◆ EXERCISE OBJECTIVE: For the records below, print the lines from the line with "Given: Open the Collection Building tab" through the line with "Select Advanced IP Scanner icon" exactly as written; include both end lines and exclude the rest.

---- PROVIDED DATA

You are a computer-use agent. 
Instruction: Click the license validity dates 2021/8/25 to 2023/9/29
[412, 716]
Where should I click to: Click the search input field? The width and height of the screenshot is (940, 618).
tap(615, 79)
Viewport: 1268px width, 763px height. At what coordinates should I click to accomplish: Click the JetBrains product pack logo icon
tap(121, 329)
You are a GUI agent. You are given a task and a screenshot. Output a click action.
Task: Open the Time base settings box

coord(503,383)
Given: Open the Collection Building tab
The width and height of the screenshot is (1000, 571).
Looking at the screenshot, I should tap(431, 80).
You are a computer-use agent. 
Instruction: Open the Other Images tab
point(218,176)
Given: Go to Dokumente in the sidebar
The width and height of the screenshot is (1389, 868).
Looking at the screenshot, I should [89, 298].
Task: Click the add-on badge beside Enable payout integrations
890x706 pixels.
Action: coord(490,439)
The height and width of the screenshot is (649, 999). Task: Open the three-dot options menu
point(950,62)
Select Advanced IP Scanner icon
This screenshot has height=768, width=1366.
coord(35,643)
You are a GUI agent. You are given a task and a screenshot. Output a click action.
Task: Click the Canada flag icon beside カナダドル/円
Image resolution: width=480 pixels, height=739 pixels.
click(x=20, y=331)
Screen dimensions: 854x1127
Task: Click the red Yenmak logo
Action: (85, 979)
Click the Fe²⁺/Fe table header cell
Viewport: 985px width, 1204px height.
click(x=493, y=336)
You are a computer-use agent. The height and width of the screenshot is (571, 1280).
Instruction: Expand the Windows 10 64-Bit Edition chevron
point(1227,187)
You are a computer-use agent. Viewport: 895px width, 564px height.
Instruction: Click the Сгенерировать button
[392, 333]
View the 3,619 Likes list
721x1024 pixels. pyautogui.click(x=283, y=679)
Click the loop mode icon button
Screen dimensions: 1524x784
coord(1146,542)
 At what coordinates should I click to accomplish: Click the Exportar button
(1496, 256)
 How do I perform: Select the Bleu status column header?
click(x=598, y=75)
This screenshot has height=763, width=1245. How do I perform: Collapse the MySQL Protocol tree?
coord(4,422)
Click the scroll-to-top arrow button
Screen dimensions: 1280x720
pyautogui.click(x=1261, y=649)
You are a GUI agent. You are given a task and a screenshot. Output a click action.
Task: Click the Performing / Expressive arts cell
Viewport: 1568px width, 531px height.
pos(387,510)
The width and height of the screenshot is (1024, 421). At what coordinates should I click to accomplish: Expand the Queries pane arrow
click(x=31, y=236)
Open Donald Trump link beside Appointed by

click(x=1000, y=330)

--------

◆ YOUR RESPONSE:
Given: Open the Collection Building tab
The width and height of the screenshot is (1000, 571).
Looking at the screenshot, I should tap(431, 80).
You are a computer-use agent. 
Instruction: Open the Other Images tab
point(218,176)
Given: Go to Dokumente in the sidebar
The width and height of the screenshot is (1389, 868).
Looking at the screenshot, I should [89, 298].
Task: Click the add-on badge beside Enable payout integrations
890x706 pixels.
Action: coord(490,439)
The height and width of the screenshot is (649, 999). Task: Open the three-dot options menu
point(950,62)
Select Advanced IP Scanner icon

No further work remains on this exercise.